Heute im Gespräch: Deutscher Handwerkspräsident Otto Kentzler

Bielefeld (WB). Die angekündigte Mehrwertsteuererhöhung verteuert auch Handwerkerrechnungen. Otto Kentzler sucht deshalb das Gespräch mit der Bundesregierung. Es geht auch um einen reduzierter Steuersatz für Handwerkerleistungen. Mit dem ZDH-Präsidenten sprach Bernhard Hertlein.

Die Beiträge zur Arbeitslosenversicherung und damit die Lohnnebenkosten werden sinken. Das müsste Sie doch eigentlich freudig stimmen?Kentzler: Grundsätzlich ja. Nur sinkt der Nettopreis für die Handwerker-Verrechnungsstunde dadurch von 2007 an lediglich um etwa 25 Cent. Wenn die erhöhte Mehrwertsteuer draufgeschlagen wird, steigt der Preis dagegen um glatt einen Euro. So wird Schwarzarbeit weiter befördert.
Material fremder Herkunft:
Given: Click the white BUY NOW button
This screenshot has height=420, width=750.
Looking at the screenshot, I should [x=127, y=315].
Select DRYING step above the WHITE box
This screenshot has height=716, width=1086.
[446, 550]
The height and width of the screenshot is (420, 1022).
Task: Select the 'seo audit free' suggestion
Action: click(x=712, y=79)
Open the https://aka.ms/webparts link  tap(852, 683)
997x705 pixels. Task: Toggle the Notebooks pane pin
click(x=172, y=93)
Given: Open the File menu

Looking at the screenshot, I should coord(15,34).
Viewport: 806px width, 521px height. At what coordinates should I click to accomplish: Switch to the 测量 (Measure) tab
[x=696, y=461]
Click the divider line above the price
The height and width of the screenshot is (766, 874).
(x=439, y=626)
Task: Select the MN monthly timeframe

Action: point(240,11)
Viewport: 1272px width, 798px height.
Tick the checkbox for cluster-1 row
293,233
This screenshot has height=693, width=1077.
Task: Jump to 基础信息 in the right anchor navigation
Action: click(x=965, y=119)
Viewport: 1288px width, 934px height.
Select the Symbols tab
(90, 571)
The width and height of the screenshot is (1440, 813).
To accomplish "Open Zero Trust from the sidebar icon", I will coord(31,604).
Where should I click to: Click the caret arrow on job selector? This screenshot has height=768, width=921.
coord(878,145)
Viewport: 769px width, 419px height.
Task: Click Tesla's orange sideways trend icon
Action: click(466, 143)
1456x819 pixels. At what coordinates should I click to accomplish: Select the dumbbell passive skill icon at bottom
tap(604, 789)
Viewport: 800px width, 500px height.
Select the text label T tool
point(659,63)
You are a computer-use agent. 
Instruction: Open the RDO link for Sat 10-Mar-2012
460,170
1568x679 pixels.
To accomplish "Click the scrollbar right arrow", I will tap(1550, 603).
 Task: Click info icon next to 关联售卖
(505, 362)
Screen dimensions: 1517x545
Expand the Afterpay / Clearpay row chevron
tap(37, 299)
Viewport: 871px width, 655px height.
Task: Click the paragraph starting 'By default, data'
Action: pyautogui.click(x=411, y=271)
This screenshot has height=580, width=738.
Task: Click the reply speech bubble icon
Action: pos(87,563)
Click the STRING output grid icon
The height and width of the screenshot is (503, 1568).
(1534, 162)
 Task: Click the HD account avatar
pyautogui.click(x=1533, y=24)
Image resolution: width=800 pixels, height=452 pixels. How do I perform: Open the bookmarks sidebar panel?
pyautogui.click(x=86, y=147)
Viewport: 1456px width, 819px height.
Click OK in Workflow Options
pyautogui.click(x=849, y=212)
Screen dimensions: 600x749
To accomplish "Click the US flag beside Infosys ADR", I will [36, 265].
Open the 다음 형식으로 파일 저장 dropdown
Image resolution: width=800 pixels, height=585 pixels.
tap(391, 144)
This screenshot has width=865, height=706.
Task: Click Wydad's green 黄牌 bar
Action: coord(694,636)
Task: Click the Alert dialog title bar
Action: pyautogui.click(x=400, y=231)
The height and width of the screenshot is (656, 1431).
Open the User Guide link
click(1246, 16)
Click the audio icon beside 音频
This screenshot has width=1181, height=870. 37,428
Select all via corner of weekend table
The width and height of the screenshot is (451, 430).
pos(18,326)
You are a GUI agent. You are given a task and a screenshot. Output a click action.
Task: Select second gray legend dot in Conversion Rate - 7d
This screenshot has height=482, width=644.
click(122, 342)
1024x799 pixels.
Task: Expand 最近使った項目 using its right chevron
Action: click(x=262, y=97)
Der Einzelhandel erwartet durch die angekündigte Mehrwertsteuer-Erhöhung 2007 einen Vorzieheffekt für 2006. Sie auch?Kentzler: Das sehe ich ähnlich. Aber es wäre fatal, wenn danach die Konjunktur wieder einbricht.
Sollte die Bundesregierung trotz unserer Bemühungen an der Mehrwertsteuererhöhung festhalten, muss daher auch in Deutschland über einen geringeren Mehrwertsteuersatz für Handwerkerleistungen nachgedacht werden. In Frankreich und den Niederlanden beispielsweise wird in einigen Handwerksbranchen der verringerte Steuersatz im Rahmen eines Pilotversuchs der Europäischen Union getestet. Jetzt soll der EU-Gipfel auf Vorschlag der britischen Ratspräsidentschaft grundsätzlich beschließen, dass Mitgliedsstaaten einen solchen Steuersatz einführen können. Deutschland und Dänemark verweigern bisher ihre Zustimmung. Ich meine aber, die Bundesregierung sollte sich hier einer europaweiten einheitlichen Regelung nicht verweigern.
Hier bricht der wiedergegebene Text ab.